World Vision is looking for a Director of Support and Infrastructure:

  • Define the enterprise technology architecture and strategies, and set all associated policies, standards, and guidelines.
  • Define technical evaluation criteria and participate in product selection for technology architecture domains.
  • Ensure that proposed architectures are sound and aligned with corporate assets and competencies and provide guidance to ensure proper technical partner / vendor selections.
  • Identify and understand trends in the IT landscape.

The Good
It’s a senior role for an organization focused on the protection of children, which most people would agree is a pretty noble goal.

The Bad
They’re large enough to think that PMP certification and ITIL are useful approaches in the management of IT, which may not be to everyone’s taste.

There’s not a ton of information on the work, process and technology. I’m guessing about the location for the job, and I’ll put in a similar guess for compensation: not exceptionally high. Honestly, if money is a key factor, I’m guessing that World Vision can’t compete, and to a certain extent, may not want to. That said, if this opportunity excites you, I suspect you’re better off talking to them than making assumptions.

The location is out by 410/403 and the 401. That’s probably best for those of you in the West, or possibly the North, and certainly for those of you already highway-commuting.

Some of you are probably thinking that PMP and ITIL are good signs, I’m just not necessarily in agreement.
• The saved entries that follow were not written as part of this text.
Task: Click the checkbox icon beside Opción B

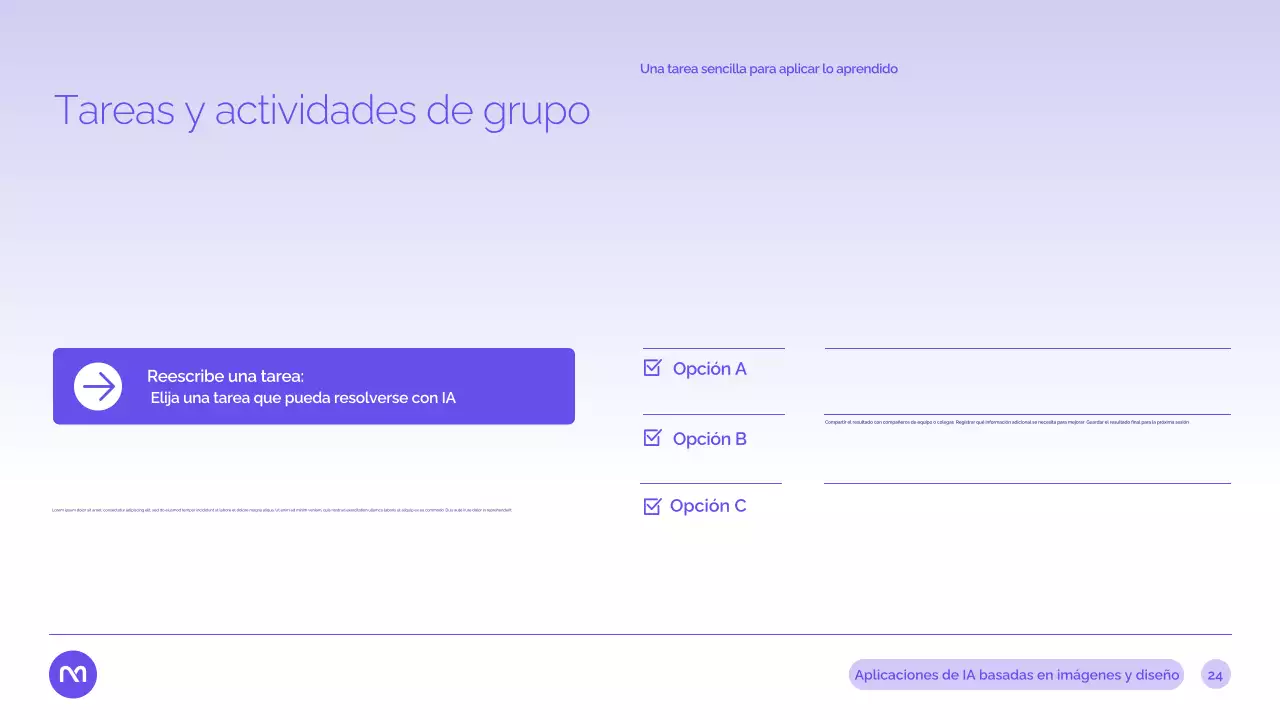Action: (x=652, y=438)
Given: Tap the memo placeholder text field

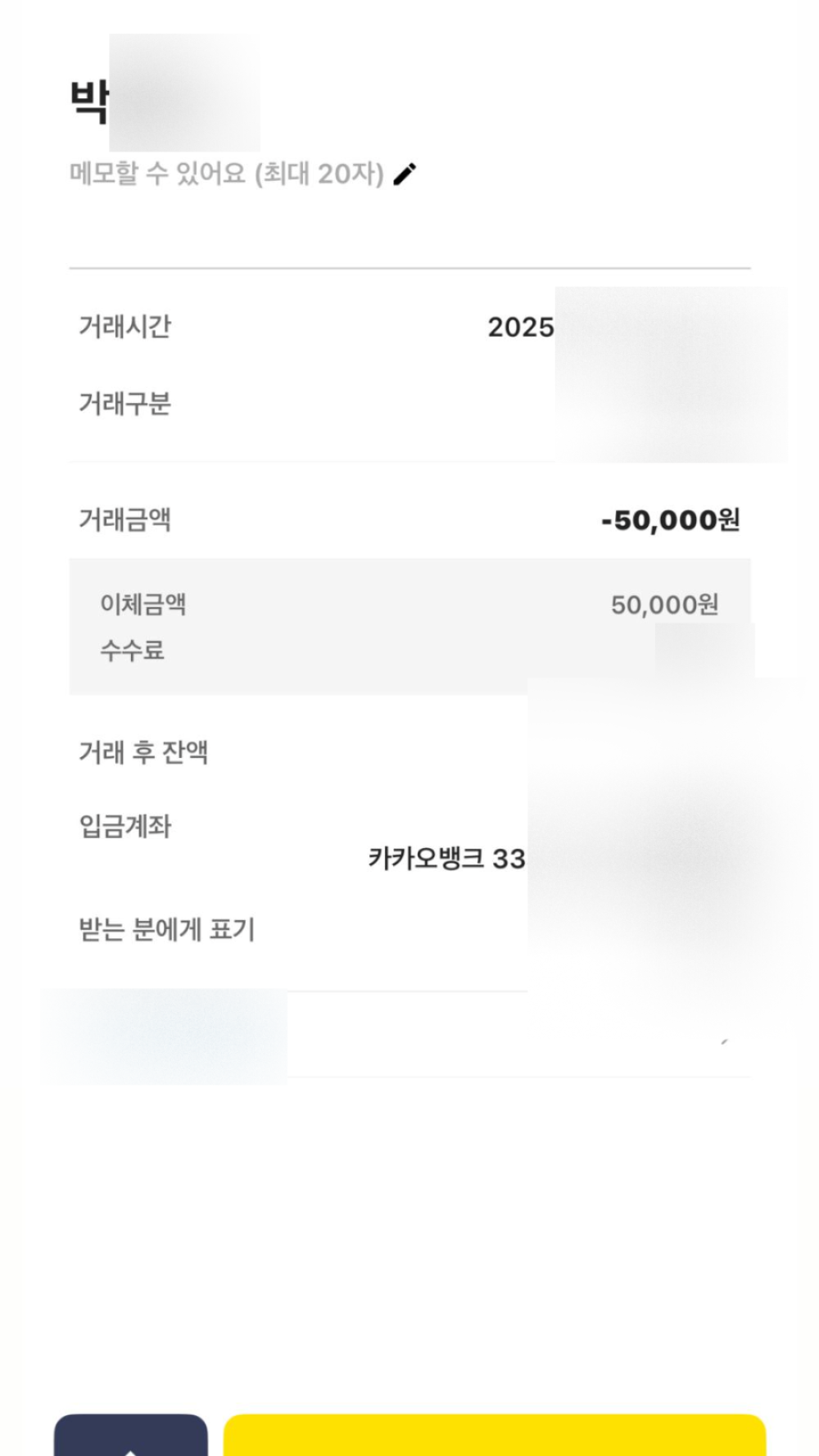Looking at the screenshot, I should pyautogui.click(x=226, y=174).
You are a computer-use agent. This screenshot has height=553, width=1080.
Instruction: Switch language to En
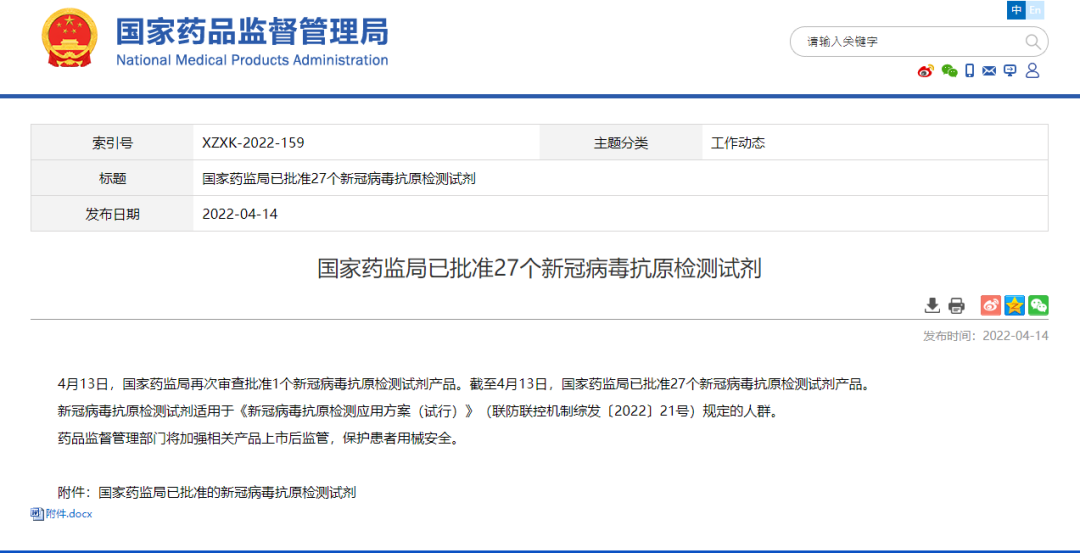[x=1036, y=10]
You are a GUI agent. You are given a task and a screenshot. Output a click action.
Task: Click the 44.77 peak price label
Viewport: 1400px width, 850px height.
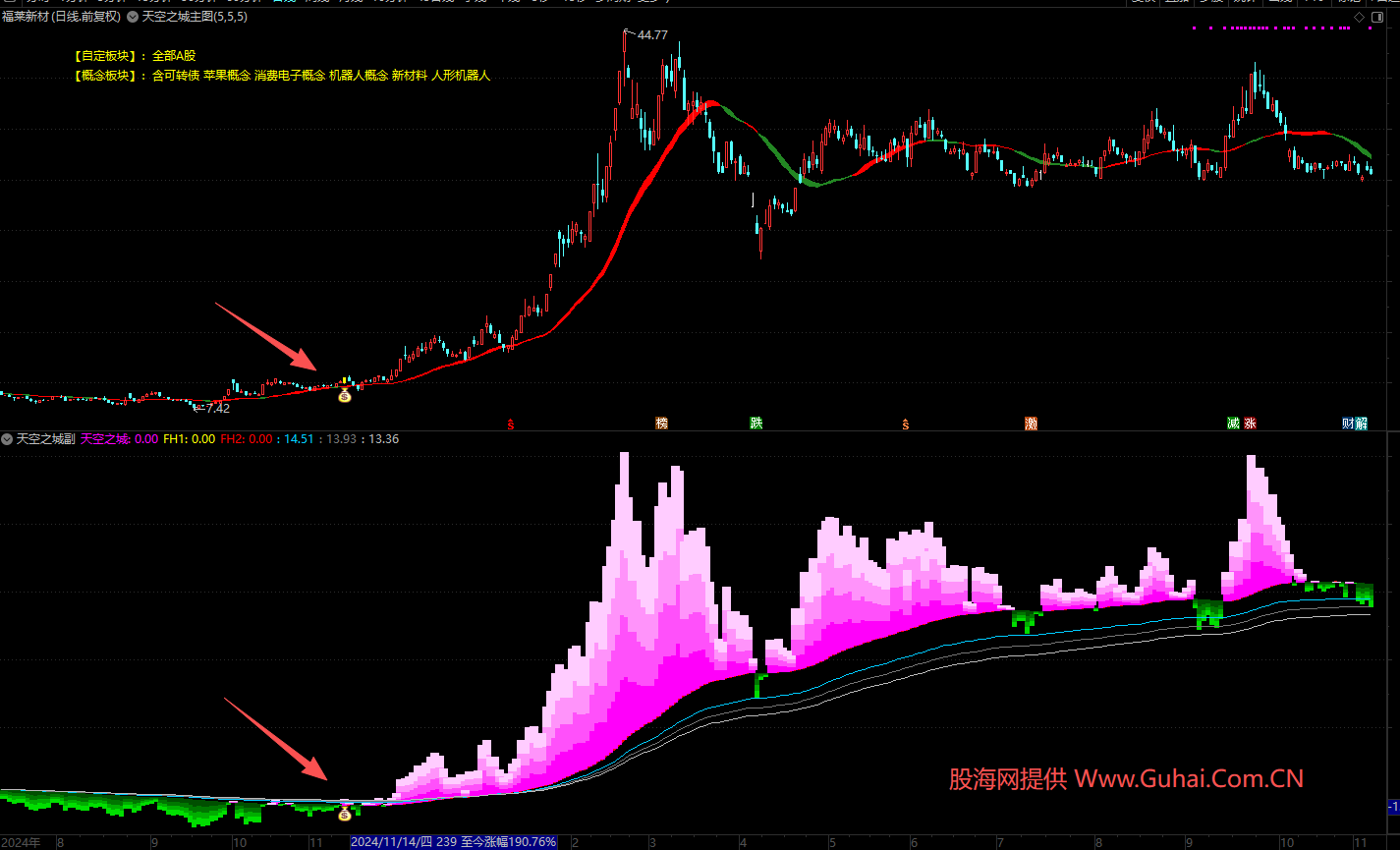point(652,35)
They’re self-identified as a Christian organization. Not everyone has a Christian background, and/or would be comfortable working for an organization that does. That said, I know someone who’s worked with them directly, and who would be happy to say that they’re a nice bunch of people, as you might expect.

In Summary
Seems tailor-made for a highway commuter (or someone already in the Northwest) looking to improve the world, rather than bring home the bacon, and willing to do so within a Christian organization.

CIHI: Technical Lead

March 23, 2008

Canadian Institutes for Health Information is looking for two technical leads, each of whom:

leads/coordinates all applications development activities. Activities include, but are not limited to, participation in requirements identification and feasibility analysis, generation of technical solutions and design, coding, testing, quality assurance, implementation and all supporting project artefacts and documentation.

CIHI says, about themselves:

The Canadian Institute for Health Information (CIHI) is an independent, not-for-profit organization that provides essential data and analysis on Canada’s health system and the health of Canadians.

They seem to be looking for people with both .NET and Java expertise.

The Good
This is mostly interesting because it’s a moderately senior role in a not-for-profit organization dealing with something positive (health), which isn’t always that easy to come by. The role and responsibilities sound reasonable, if you can stomach the kind of working environment that makes reference to PMP documentation.

The Bad
There’s no information about the work, the compensation, and limited information about the company.

Although I understand that CIHI collects health information, and may well use software to do so, the posting says almost nothing about the nature of the work with which the candidate will be involved.

The location is unknown; it may be the Toronto office at 90 Eglinton Avenue East, or could be somewhere else. There’s not much information about the working environment or the compensation. Given that most of their funding comes from the government, I’m not sure if their compensation can afford to be above-average at least in salary, although the inclusion of a pension plan might be interesting for some. Since an application development services manager makes under $80k, my hopes for a good salary are not high.

If you’re not too hung up on salary, and working for a not-for-profit health organization with a good pension plan sounds like your cup of tea, this might be just the place you’re looking for.

On the other hand, if you’ve got fair experience and you’ve gotten used to private sector pay, I have the feeling you’re going to find the salary disappointing, so you’d want to make sure the rest of the benefits and compensation plan make up for it sufficiently.